The reason for using a relatively small inoculum volume of 1% (v/v) to inoculate the second preculture was to minimize the transfer of unmetabolized complex compounds (Fig. 2b, second preculture). The short lag-phase is most probably caused by transferring the culture from complex to mineral medium. Diluting the complex compounds is not the only reason for introducing a second preculture. The second preculture also serves to adapt the B. licheniformis culture to the mineral salt medium, which is also applied in the main culture. However, when working with mineral salt media in the preculture, the time of inoculum transfer determines the inoculum quality. Since the mineral salt medium contains 20 g/L glucose as only carbon source, glucose depletion results in carbon starvation. Besides cell lysis [33, 34] and morphological changes , carbon starvation causes a variety of metabolic changes in Bacillus cultures [15, 37, 38]. To prevent the culture from undergoing these changes, the second preculture was harvested in the late exponential growth phase at 24 h (Fig. 2b, second preculture), prior to glucose depletion.
The batch main culture was inoculated with 10% (v/v) of the second preculture to ensure a high initial biomass concentration (Fig. 2b, main culture). This is of particular importance when the screening process is conducted with the fed-batch MTP. Due to the release principle of this microtiter plate (Fig. 1), glucose is released from the beginning of the cultivation (Additional file 3) [26, 27]. At this point, the biomass concentration is too low to consume all of the released glucose. This results in an initial batch phase. Its length is dependent on the initial biomass concentration . Low initial biomass concentrations might cause an extended batch phase with oxygen limitation and overflow metabolism.
A commonly applied preculture procedure consists of a single preculture instead of a two-step procedure (Additional file 1). This single preculture can be performed either in complex medium or mineral salt medium. As described above, directly transferring picked colonies into mineral salt medium revealed substantial lag-phases with unequal growth (Fig. 2a), which does not result in synchronized cultures. Precultures performed in complex medium showed negligible lag-phases and equal growth, thereby enabling growth synchronization (Fig. 2b, Additional file 1). However, when performing a single preculture in complex medium, complex compounds are transferred into the main culture. At the same time, a short lag-phase was observed when transferring the culture from the complex medium to the mineral salt medium (Fig. 2b). Both, the transfer of complex compounds and lag-phases become crucial when working with fed-batch MTP’s. As mentioned above, the fed-batch MTP’s require high initial cell concentrations. Thus, with a single preculture it is difficult to find a trade-off between reaching high initial cell densities and reducing the amount of transferred complex compounds into the main culture. By introducing a second preculture with mineral salt medium, the complex compounds transferred to the main culture can be reduced, on the one hand, and the B. licheniformis culture can adapt to the mineral salt medium, on the other, which enables equal growth with negligible lag-phases in the main culture (Fig. 2b).

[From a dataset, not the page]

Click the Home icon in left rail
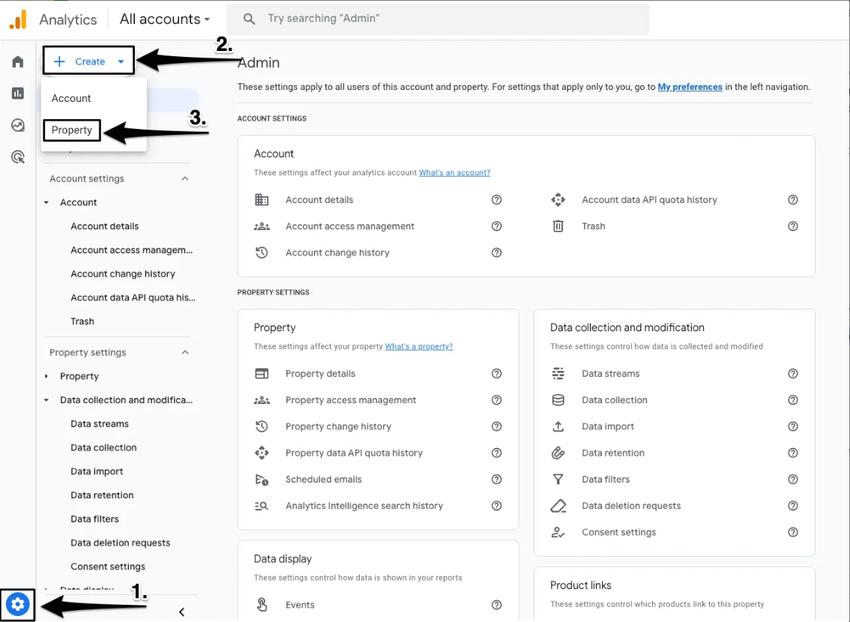The image size is (850, 622). click(18, 62)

Unequal growth conditions can also be prevented with the use of a robotic platform (RoboLector®) consisting of a BioLector® and a liquid-handling robot [9, 39]. Applying fed-batch mode to synchronize growth of precultures is another functional and well-described procedure [28, 29]. However, with the used B. licheniformis strain, two sequential preculture cultivations in batch mode represent an easy to implement and efficient solution to synchronize the precultures.
Determination of the number of replicates
In every high-throughput screening there is a trade-off between the number of replicates used for each strain and the number of different strains investigated. While the reliability increases with more replicates, the throughput decreases at the same time. Determination of the minimal number of replicates needed for a statistically sound evaluation of strain performance can be used to find an optimum between statistical reliability and throughput. However, for calculating the minimal number of replicates the standard deviation, the minimal detectable difference and the statistical power is required.

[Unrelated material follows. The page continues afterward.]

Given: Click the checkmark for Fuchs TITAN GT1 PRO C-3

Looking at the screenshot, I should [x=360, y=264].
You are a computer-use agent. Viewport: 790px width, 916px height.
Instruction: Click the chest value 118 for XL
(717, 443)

The standard deviation of repetitive cultivations with fed-batch MTP’s is in the range of ± 10% (Fig. 4a). This standard deviation represents the sum of individual deviations occurring throughout the entire screening procedure. This includes the analytical procedure of the protease activity measurement. However, the largest deviation derives from the glucose-limited fed-batch cultivation with the fed-batch MTP. It has been found that glucose release from fed-batch MTP’s exhibits a mean coefficient of variation of 4.5% . This deviation in glucose release directly influences the final protease activity.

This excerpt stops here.